Mais, pour l'Ayatollah, les Américains
représentent le plus grand danger. Il croit en effet qu'après
1953, le gouvernement des États-Unis d'Amérique contrôla le
Shah, son régime et le peuple iranien. Il croit également que
Washington rêve de le renverser et de reconquérir son pouvoir
perdu. L'échec de la mission de sauvetage des otages Américains
à Téhéran a confirmé ces craintes de Khomeiny.
Ainsi si l'on essaie de comprendre Khomeiny et ses partisans,
on pourra déduire que c'est la culture américaine, et non
soviétique, qui pervertit l'Iran et horrifie l'Ayatollah Khomeiny en
menaçant le mode de vie islamique. Lui et ses partisans aspirent avec
ferveur à un Iran exempt de toute domination étrangère.
Aussi longtemps qu'ils perçoivent l'Amérique comme la pire menace
pour leur pays, rien ne les empêchent de miser sur l'Union
soviétique. Bien que partageant avec les Américains le respect
envers la religion, la propriété privée et l'unité
familiale, le régime des Ayatollahs a préféré
s'allier aux marxistes contre l'Occident.

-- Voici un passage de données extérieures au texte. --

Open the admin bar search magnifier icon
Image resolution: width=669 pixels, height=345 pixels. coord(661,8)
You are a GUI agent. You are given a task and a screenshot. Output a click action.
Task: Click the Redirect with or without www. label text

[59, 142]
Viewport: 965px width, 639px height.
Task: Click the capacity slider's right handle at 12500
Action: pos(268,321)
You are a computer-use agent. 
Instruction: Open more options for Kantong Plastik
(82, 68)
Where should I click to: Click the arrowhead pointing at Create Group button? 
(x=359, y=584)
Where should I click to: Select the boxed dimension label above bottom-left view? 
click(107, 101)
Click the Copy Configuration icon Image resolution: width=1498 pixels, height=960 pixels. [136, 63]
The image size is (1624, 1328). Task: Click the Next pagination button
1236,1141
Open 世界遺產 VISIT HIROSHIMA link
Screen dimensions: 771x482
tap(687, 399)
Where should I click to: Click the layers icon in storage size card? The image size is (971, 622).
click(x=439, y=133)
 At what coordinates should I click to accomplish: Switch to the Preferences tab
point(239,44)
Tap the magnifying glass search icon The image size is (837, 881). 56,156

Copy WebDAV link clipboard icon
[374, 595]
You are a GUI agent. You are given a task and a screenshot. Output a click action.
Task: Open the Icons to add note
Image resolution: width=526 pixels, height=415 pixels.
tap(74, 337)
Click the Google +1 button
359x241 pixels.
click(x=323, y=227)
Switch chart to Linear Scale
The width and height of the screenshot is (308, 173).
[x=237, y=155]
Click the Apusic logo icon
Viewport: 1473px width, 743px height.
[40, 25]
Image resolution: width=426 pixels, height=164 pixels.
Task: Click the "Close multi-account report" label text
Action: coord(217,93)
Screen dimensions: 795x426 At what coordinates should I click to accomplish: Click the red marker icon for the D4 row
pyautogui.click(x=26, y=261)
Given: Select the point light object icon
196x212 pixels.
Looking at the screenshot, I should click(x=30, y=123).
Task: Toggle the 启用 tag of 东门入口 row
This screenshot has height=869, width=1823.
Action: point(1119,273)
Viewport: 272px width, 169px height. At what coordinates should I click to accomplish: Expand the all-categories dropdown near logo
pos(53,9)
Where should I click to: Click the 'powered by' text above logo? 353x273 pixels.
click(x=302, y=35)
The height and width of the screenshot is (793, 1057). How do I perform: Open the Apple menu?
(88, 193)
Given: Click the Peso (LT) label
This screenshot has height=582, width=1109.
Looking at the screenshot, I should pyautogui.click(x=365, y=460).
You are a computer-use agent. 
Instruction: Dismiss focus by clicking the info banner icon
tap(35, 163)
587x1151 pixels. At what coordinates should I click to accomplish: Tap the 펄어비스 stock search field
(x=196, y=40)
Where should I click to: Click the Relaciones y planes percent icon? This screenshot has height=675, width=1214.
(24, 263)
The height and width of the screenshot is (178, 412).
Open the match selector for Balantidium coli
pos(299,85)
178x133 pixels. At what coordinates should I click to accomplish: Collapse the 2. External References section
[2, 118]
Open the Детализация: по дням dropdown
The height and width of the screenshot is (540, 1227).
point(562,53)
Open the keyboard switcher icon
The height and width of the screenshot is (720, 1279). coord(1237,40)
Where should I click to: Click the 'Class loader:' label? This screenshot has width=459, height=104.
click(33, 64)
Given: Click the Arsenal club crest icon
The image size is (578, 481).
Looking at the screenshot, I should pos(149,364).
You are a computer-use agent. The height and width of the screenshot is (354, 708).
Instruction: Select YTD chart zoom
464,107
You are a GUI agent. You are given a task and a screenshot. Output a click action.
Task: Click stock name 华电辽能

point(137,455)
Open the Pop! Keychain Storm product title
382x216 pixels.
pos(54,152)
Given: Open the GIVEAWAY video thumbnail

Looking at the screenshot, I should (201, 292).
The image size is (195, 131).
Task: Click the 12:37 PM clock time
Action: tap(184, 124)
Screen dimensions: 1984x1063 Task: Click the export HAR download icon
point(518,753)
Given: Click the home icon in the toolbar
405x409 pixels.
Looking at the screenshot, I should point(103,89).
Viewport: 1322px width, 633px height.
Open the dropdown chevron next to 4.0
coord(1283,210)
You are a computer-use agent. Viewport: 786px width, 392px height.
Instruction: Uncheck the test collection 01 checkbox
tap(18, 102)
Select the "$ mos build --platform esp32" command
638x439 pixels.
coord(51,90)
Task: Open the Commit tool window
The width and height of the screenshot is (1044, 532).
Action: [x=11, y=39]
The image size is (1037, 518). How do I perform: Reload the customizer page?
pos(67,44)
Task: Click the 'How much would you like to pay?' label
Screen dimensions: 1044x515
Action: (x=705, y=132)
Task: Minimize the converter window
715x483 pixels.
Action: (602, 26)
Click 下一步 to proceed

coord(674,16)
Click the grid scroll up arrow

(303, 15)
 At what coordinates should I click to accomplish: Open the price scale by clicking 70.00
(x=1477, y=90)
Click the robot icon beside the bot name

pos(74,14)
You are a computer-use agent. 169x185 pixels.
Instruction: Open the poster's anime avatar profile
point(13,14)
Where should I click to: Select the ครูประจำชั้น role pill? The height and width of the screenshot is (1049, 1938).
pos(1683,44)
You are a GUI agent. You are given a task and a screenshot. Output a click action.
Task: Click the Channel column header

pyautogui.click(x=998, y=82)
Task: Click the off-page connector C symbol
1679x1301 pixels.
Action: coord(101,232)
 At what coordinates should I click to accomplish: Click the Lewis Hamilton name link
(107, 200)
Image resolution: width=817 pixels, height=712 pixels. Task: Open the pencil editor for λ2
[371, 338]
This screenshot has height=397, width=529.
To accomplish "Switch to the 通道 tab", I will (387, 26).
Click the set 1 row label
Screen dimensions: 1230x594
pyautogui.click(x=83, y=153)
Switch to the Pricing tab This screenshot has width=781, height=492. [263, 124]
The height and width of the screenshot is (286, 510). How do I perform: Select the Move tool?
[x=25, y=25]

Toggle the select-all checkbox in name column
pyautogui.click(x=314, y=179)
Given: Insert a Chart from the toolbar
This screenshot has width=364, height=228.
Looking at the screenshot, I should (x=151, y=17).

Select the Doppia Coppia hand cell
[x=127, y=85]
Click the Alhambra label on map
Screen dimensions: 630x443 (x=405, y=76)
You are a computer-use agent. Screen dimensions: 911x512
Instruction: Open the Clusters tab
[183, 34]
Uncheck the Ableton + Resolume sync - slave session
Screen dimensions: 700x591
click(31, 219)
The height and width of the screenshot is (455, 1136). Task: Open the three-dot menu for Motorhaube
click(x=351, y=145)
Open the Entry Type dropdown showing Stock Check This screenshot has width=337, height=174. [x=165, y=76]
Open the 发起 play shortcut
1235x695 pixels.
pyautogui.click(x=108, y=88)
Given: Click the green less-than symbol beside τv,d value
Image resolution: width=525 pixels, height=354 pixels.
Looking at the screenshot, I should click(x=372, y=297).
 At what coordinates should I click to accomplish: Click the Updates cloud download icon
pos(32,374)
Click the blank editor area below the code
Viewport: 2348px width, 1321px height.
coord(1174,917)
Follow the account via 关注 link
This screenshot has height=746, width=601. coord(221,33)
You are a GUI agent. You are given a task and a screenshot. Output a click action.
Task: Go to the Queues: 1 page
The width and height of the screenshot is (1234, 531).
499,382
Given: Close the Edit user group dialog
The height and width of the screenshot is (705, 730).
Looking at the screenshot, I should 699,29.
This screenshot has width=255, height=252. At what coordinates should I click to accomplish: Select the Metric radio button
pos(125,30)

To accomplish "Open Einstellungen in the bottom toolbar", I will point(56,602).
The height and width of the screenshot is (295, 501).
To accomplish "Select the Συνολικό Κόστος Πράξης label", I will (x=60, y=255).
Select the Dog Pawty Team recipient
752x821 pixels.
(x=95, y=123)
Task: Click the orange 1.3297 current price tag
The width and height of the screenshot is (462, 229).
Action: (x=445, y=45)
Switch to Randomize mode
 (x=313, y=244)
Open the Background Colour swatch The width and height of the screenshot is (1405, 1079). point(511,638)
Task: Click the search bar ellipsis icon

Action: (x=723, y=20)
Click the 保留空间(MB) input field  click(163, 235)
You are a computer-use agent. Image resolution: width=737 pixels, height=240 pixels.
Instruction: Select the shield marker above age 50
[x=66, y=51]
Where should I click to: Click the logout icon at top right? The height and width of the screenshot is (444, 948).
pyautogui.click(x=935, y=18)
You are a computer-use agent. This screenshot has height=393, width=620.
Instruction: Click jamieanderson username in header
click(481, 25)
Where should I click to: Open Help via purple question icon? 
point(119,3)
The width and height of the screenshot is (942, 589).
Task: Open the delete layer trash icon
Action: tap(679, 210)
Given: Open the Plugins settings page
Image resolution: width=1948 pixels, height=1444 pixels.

Leur aversion instinctive contre l'Occident les unit. Le
gouvernement soviétique, tout comme Khomeiny, craint l'influence des
charmes de la culture occidentale et tente par tous les moyens de la maintenir
à distance.
Avec une similitude peu troublante, l'islam prétend
remplacer la chrétienté au rang de révélation
divine ultime comme le communisme prétend succéder au capitalisme
en tant qu'étape suprême de l'évolution économique.
Ils répondent en lui opposant un dénigrement absolu. De
même que, quelques décennies plus tôt, ils menèrent
campagne contre l'impérialisme européen, l'Union
soviétique et les membres musulmans de l'organisation des pays
exportateurs de pétrole (OPEP) constituent la principale opposition
à la puissance politique et économique de l'Occident.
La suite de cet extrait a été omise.